3 particularités de la tenue de livres d’un travailleur autonome

14/03/2018

À la différence des employés, les travailleurs autonomes ont l’obligation de tenir une comptabilité. Ils sont également soumis au paiement d’acomptes provisionnels, de cotisations à la Régie des rentes du Québec, au Régime québécois d’assurance parentale, parfois au Fond des services de santé ainsi qu’à la production d’une déclaration de revenus. Voici trois particularités de la tenue de livres d’un travailleur autonome.

La comptabilité d’exercice ou de caisse

La plupart des travailleurs autonomes doivent tenir une comptabilité de caisse, au même titre qu’une entreprise. Cela veut dire qu’ils déclarent les revenus et dépenses de l’année comptable, peu importe si le paiement a été effectué.
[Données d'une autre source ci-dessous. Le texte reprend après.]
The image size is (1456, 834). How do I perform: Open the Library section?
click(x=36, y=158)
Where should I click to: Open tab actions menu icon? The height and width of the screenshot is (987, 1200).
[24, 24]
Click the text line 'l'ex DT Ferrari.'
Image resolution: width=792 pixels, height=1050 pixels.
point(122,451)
Les travailleurs autonomes qui touchent des commissions peuvent aussi opter pour une compatibilité de caisse: ils établissent une déclaration de revenus et de dépenses sur l’exercice financier au cours duquel sont effectués les paiements. Cela signifie que chaque transaction n’est enregistrée qu’une fois dans un journal des revenus et des dépenses, contrairement aux entreprises.

La tenue du registre

Le travailleur autonome tient ses écritures comptables sous la forme d’un registre pour revenu et dépenses mensuel et cumulatif (qui peut être une caisse synoptique ou un logiciel comptable). Ce registre doit être le reflet de pièces justificatives à conserver:

  • les factures de ventes et d’achats
  • les relevés de banque
  • les chèques
  • les relevés de commission ou bordereaux de dépôts, et plus généralement tout document susceptible de justifier une dépense professionnelle.
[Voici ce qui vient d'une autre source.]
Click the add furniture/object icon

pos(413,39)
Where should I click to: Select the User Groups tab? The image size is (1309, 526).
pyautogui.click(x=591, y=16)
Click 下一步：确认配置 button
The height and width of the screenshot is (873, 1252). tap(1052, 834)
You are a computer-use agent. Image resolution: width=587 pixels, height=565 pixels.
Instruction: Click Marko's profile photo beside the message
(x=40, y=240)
Les pièces justifiant les écritures figurant dans le livre comptable doivent être classées par mois ou par fournisseur, et conservées pendant 6 ans à des fins de contrôles de comptabilité éventuels.

Les dépenses déductibles

Les dépenses inscrites dans le livre doivent être effectuées dans le but de gagner du revenu d’entreprise, être raisonnables, nécessaires et vérifiables au moyen de pièces justificatives.

Une partie des charges engagées personnellement peut être intégrée dans les écritures à condition de répondre à ces critères. Parmi ces charges:

  • Une 2e ligne de téléphone au domicile
  • Une partie de la facture de cellulaire proportionnelle à l’utilisation professionnelle
  • Des frais pour véhicule à hauteur du pourcentage d’utilisation pour affaires avec tenue d’un registre du kilométrage affaires mentionnant dates, lieux, objet et kilomètres parcourus (frais d’essence, frais de location, de stationnement, facture entretien, facture assurance en proportion de l’usage à des fins professionnelles du véhicule)
  • des frais de bureau à domicile en proportion de la superficie utilisée par rapport à la surface totale. Il faut aussi que cette espace soit le principal lieu d’affaires: fraction des factures d’entretien et réparations, de la facture d’assurance habitation, des intérêts sur hypothèque ou du loyer en cas de location, des taxes foncières, des factures d’électricité ou de chauffage.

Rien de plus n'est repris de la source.